Critical Mass, Pasadena Style


A reader suggested that I write about the differences in the many different Critical Mass rides that happen around Los Angeles. It seemed like a good idea, and since I could double up on last weekend by doing the ride and visit the Commuter Bike Expo, this weekend I bring you the first in a series of Critical Mass ride reports from around the region.

The group met at 10:30 A.M. in a local park next to a Gold Line station and you could immediately tell it wasn’t a normal Critical Mass ride. Critical Mass in Pasadena is more of a family affair than you might expect. A couple of young ladies who couldn’t have been older than 8 helped fill out the group of 20 riders and music played while the ride leader whipped us around Pasadena in a six mile loop to Cal Tech and back to the Bike Expo.

Despite the group size and suburban setting, there were some typical Critical Mass experiences, the solidarity of a group of like minded people taking a ride to remind a community of cyclists’ rights. While there was some car honking from irritated drivers who wanted to cruise down Colorado Avenue so they could wait longer at the next red light, but overall the ride was incident free and safe for riders of all age.

When the ride ended, we were at the entrance to Pasadena’s Bike Commuter Expo. Outside of the usual suspects, Helen’s Cycles, C.I.C.L.E, LACBC and the California Bike Coalition, there were boots set up to get what you need for the bikes you have, buy all the latest fashion accessories (made out of recycled bike tires) and check out a bucket bike in person.


Our friends at C.I.C.L.E. also sponsored workshops designed to get more people comfortable with urban bike riding.  Regular Streetsblog commenter David P. teaching one on "biking and using transit" when we went past.

Between Critical Mass and the Expo, Pasadena showed that it has a thriving bike culture on it’s own. Check back with us next month for our next Critical Mass report.

Photos: Damien Newton 

  • The secret to safe bike rides on today’s roads has nothing to do with bike lanes or group rides.

    Until you make the roads safe for autos they will never be safe for bikes.

    Mike Overturfs

    Author of:
    Highway Safety’s Best Kept Secret

    Community of 102,000 eliminates almost all traffic crashes

  • Mike Overturfs,

    Your spam is so very interesting to me. I’ve got a way to reduce traffic fatalities that trumps your $99, “Buy It Now”, option to traffic safety.

    The solution to roadway fatalities? Slow cars down. A lot.

    Critical Mass is very much about making the road safer for everyone (I feel). I’m not talking about highways here – I’m talking about urban streets in commercial or residential areas.

    Critical Mass, and other rides, help to slow down vehicle speeds and provide a safe means for cyclists to use the public right of way.

    Your “secret” isn’t worth the paper it’s printed on! Just slow down the darn cars!

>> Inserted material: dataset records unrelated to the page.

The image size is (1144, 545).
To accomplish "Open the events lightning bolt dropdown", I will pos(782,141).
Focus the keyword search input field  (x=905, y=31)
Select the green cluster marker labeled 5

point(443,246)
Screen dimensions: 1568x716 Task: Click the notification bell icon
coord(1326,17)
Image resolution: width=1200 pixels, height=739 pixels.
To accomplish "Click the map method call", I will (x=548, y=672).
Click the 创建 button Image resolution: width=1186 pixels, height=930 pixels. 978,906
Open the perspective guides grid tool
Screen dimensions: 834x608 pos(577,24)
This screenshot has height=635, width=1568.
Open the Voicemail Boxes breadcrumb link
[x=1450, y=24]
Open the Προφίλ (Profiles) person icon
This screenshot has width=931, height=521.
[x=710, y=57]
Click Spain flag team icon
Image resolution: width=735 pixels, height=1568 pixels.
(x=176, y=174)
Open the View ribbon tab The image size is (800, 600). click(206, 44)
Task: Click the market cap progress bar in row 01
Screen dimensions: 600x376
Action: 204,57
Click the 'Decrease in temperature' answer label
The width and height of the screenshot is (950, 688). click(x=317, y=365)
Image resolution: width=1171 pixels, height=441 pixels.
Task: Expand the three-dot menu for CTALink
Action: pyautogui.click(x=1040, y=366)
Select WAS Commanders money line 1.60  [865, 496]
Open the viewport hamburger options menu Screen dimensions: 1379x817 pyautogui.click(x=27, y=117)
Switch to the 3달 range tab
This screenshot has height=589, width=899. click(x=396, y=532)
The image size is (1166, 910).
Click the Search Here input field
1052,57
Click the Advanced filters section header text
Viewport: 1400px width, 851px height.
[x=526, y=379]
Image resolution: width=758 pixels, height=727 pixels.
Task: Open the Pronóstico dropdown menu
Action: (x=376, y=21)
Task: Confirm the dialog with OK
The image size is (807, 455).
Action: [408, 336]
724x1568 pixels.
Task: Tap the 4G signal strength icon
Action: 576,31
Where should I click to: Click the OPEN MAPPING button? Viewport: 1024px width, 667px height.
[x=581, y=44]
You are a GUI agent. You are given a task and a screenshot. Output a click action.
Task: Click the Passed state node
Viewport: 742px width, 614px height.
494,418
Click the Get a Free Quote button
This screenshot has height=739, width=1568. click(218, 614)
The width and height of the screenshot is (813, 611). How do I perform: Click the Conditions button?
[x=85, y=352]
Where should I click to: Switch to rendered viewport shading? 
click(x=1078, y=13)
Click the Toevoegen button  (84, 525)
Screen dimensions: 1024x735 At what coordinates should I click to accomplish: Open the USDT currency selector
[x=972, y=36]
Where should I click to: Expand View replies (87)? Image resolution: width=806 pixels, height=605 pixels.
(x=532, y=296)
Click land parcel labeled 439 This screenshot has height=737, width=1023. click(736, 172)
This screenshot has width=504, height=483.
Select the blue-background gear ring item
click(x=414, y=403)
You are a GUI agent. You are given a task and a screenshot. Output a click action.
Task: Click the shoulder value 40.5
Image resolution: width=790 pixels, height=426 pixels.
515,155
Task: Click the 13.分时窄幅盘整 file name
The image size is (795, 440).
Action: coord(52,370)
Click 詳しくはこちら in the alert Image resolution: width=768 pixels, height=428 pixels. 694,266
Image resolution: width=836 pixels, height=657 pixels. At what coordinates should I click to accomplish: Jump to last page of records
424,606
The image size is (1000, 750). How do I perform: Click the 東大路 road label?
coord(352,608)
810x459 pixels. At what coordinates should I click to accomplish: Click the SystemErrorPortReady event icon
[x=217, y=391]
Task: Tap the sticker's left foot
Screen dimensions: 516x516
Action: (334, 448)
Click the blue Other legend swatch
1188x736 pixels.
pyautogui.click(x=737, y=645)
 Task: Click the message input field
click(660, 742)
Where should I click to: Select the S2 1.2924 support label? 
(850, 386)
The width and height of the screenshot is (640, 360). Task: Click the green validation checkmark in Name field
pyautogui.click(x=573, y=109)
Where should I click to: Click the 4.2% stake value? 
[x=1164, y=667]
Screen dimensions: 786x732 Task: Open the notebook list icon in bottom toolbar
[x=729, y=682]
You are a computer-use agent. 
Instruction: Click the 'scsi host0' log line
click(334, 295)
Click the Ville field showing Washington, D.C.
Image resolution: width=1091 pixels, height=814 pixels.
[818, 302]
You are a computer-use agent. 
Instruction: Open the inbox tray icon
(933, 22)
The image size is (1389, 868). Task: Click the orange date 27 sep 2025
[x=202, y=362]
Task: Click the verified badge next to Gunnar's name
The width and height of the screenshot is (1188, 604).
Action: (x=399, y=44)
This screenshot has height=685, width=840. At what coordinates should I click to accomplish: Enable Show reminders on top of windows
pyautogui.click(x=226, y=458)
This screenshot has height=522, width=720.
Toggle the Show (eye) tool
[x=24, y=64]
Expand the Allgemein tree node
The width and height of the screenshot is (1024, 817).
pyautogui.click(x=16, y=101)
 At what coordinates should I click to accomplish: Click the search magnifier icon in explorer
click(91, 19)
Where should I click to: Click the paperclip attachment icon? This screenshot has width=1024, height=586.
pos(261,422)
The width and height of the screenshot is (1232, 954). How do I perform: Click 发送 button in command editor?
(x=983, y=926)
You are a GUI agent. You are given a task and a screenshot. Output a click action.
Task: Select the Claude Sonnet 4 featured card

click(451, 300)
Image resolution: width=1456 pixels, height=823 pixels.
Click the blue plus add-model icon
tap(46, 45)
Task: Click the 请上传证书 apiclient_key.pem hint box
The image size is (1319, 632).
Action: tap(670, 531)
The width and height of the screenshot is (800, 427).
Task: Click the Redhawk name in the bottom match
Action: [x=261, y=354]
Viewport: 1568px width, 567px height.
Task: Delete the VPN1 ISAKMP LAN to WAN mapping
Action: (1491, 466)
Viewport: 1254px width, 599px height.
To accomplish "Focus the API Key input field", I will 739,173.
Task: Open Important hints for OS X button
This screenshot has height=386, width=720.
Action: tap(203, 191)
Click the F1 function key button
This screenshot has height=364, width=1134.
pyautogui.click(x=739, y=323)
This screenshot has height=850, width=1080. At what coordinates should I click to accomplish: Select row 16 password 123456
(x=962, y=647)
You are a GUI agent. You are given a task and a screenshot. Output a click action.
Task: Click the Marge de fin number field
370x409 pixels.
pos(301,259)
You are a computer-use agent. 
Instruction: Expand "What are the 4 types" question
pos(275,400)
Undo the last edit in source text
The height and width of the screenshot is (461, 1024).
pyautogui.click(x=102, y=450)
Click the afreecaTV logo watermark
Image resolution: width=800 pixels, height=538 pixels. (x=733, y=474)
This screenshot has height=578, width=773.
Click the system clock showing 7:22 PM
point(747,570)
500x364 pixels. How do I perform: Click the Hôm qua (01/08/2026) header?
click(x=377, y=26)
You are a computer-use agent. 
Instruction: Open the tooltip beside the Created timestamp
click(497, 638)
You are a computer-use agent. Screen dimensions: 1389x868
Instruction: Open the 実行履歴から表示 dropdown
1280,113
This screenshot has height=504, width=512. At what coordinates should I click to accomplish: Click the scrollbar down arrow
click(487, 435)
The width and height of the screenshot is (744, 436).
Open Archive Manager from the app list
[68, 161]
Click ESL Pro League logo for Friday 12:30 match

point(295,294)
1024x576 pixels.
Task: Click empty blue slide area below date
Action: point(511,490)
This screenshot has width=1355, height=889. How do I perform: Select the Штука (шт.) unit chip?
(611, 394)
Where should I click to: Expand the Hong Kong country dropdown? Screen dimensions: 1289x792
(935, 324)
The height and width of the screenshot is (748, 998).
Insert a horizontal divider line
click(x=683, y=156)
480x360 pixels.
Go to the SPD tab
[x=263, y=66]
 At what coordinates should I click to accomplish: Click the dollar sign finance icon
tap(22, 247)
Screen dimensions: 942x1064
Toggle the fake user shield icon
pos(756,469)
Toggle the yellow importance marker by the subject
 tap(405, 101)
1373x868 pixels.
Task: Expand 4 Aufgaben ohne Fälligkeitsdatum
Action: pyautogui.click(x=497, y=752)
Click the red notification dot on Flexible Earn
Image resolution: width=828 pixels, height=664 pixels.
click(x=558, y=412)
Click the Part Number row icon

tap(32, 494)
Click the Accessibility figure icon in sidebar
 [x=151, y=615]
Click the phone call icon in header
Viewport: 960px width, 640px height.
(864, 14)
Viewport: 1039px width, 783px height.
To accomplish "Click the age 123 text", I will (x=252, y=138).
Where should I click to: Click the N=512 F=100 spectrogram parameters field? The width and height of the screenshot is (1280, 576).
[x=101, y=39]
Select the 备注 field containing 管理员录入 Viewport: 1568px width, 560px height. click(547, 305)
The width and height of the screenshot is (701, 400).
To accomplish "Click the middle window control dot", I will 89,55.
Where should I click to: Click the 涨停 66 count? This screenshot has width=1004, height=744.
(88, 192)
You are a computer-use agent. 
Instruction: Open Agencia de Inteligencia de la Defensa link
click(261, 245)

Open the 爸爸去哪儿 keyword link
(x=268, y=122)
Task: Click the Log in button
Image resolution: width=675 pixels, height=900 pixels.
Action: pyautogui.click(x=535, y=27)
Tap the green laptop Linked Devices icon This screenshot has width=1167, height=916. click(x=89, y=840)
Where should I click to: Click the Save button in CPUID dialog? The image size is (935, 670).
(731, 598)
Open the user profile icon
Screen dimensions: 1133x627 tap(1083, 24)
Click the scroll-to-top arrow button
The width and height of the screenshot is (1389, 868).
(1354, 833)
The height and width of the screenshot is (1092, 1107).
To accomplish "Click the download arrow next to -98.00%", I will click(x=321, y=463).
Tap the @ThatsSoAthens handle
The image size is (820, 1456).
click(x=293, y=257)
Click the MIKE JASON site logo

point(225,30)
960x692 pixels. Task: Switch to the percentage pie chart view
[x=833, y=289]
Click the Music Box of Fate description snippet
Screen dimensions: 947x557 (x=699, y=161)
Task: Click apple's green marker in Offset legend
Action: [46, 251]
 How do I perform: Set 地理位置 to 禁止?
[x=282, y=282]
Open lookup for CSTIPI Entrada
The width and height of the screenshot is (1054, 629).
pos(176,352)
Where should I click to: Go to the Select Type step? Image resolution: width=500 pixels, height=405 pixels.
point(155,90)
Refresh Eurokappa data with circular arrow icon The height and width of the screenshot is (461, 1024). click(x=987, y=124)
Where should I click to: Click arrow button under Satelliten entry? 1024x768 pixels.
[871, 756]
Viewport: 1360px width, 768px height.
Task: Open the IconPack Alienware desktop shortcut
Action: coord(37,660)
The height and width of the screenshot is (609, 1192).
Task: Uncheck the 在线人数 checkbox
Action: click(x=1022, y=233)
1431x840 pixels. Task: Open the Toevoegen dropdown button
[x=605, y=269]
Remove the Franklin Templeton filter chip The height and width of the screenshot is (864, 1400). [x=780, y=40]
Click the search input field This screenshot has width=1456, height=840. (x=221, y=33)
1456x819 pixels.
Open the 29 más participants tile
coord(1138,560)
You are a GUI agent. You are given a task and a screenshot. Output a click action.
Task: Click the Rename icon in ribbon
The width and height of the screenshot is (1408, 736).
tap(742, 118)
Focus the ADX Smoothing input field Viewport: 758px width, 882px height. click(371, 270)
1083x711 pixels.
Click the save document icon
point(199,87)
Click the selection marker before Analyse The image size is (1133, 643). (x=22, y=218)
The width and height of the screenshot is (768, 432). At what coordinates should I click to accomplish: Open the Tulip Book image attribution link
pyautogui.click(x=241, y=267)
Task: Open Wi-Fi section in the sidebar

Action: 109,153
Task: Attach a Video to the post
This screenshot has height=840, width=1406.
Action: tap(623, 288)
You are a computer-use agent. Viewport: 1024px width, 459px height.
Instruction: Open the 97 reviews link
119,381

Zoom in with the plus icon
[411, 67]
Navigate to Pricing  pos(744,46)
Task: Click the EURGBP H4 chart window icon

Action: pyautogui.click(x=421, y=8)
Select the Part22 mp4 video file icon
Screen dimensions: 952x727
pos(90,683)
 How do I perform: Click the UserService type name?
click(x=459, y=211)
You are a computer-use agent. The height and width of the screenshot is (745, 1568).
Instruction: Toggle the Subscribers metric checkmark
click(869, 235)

  • mike – thanks for spamming the site. your website is poorly constructed and i can’t tell what the hell you are advocating.

    next time you are hocking something, at least have the gall to explain what it is.

  • piocan9

    I think the next technological imperative would be to require speed governor devices in cars especially new ones. We have various kinds of computer, electronic sensors and frequencies designed in the streets (loop detectors and traffic signals)and in vehicles. Signals could be sent out to cars limiting their speed and not exceeding the speed limit. This would be very applicable on local streets. I’m sure this idea has been out there at one point and died along time ago. It might be time to reconsider…

  • When someone says “The secret to . . . ” I reach for my pistol!